— Start Selected excerpt —

[jira] [Commented] (HDFS-16890) RBF: Add period state refresh to keep router state near active namenode's

ASF GitHub Bot (Jira) Fri, 20 Jan 2023 14:30:45 -0800


    [ 
https://issues.apache.org/jira/browse/HDFS-16890?page=com.atlassian.jira.plugin.system.issuetabpanels:comment-tabpanel&focusedCommentId=17679341#comment-17679341
 ]


ASF GitHub Bot commented on HDFS-16890:
---------------------------------------

omalley commented on code in PR #5298:
URL: https://github.com/apache/hadoop/pull/5298#discussion_r1083100964


##########
hadoop-hdfs-project/hadoop-hdfs-rbf/src/main/java/org/apache/hadoop/hdfs/server/federation/router/RouterRpcClient.java:
##########
@@ -1730,4 +1750,39 @@ private static boolean isReadCall(Method method) {
     }
     return !method.getAnnotationsByType(ReadOnly.class)[0].activeOnly();
   }
+
+  /**
+   * Checks and sets last refresh time for a namespace's stateId.

— End Selected excerpt —
— Start Recorded data —

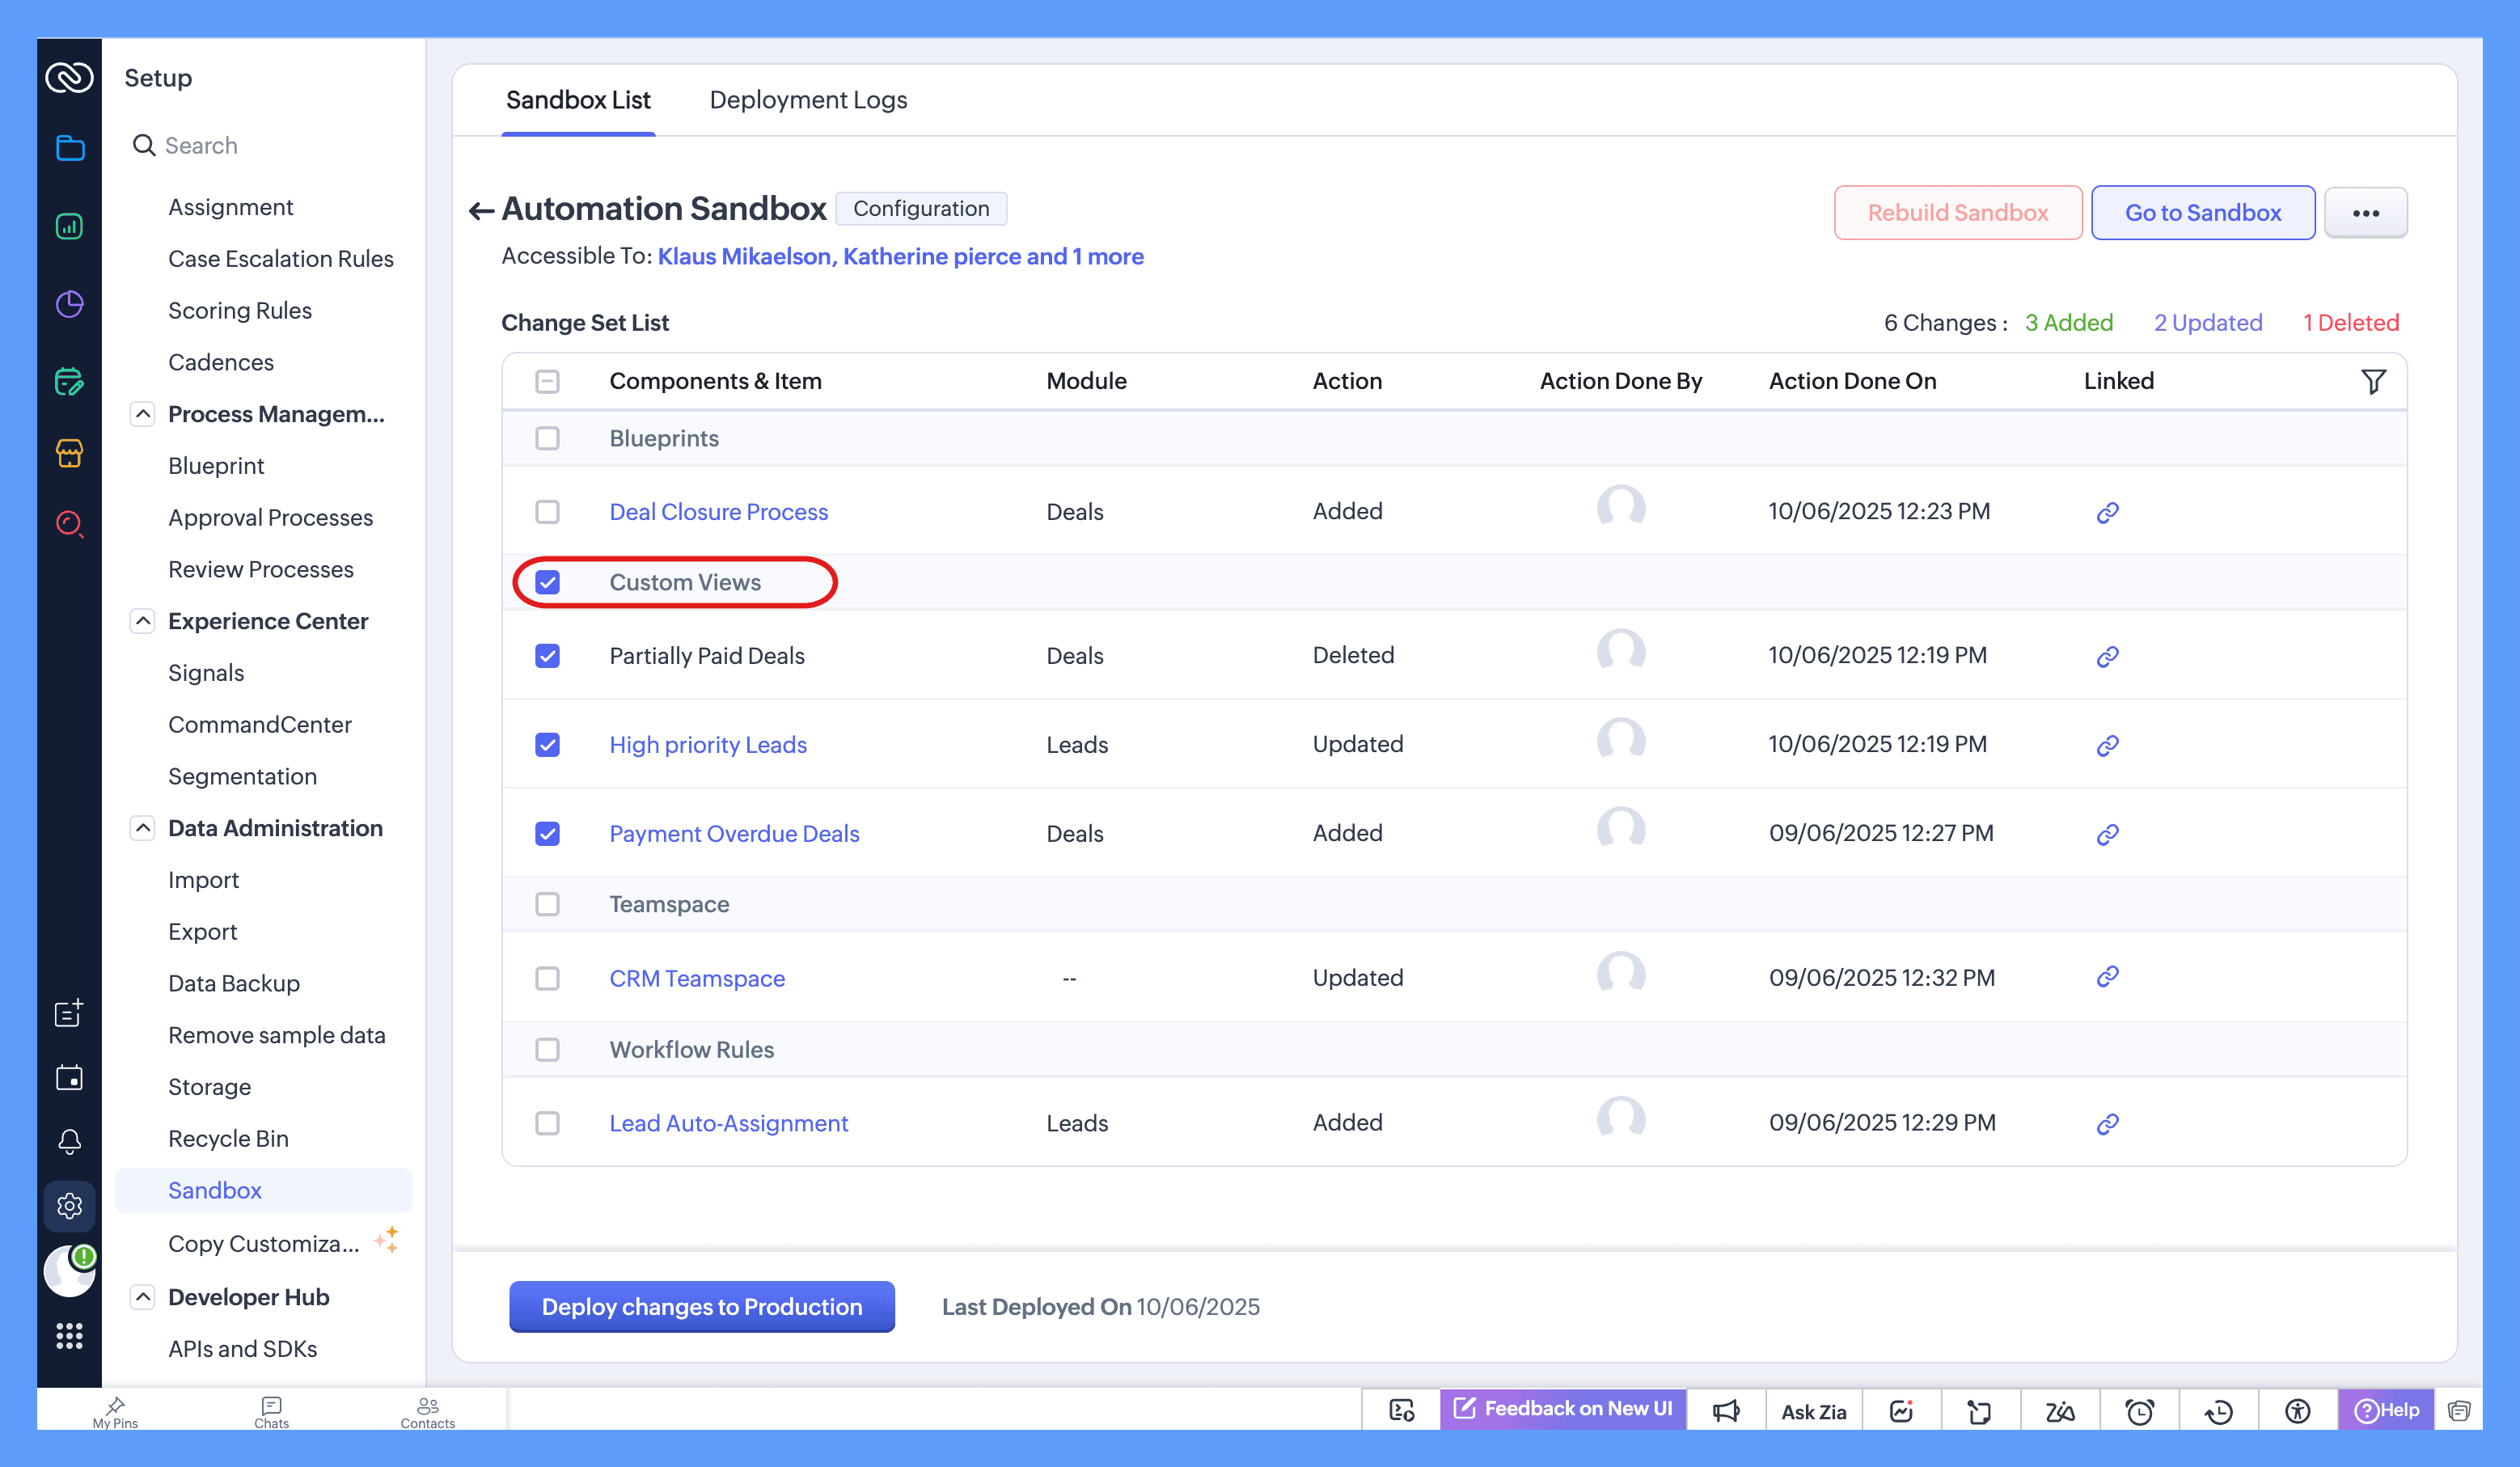Collapse the Data Administration section
Screen dimensions: 2520x1467
click(143, 828)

— End Recorded data —

◆ **Your task**:
Please say which pull request number the code remark in the Jira comment was made on. The lines have nothing to do with the Jira comment.

◆ **In response**:
PR #5298.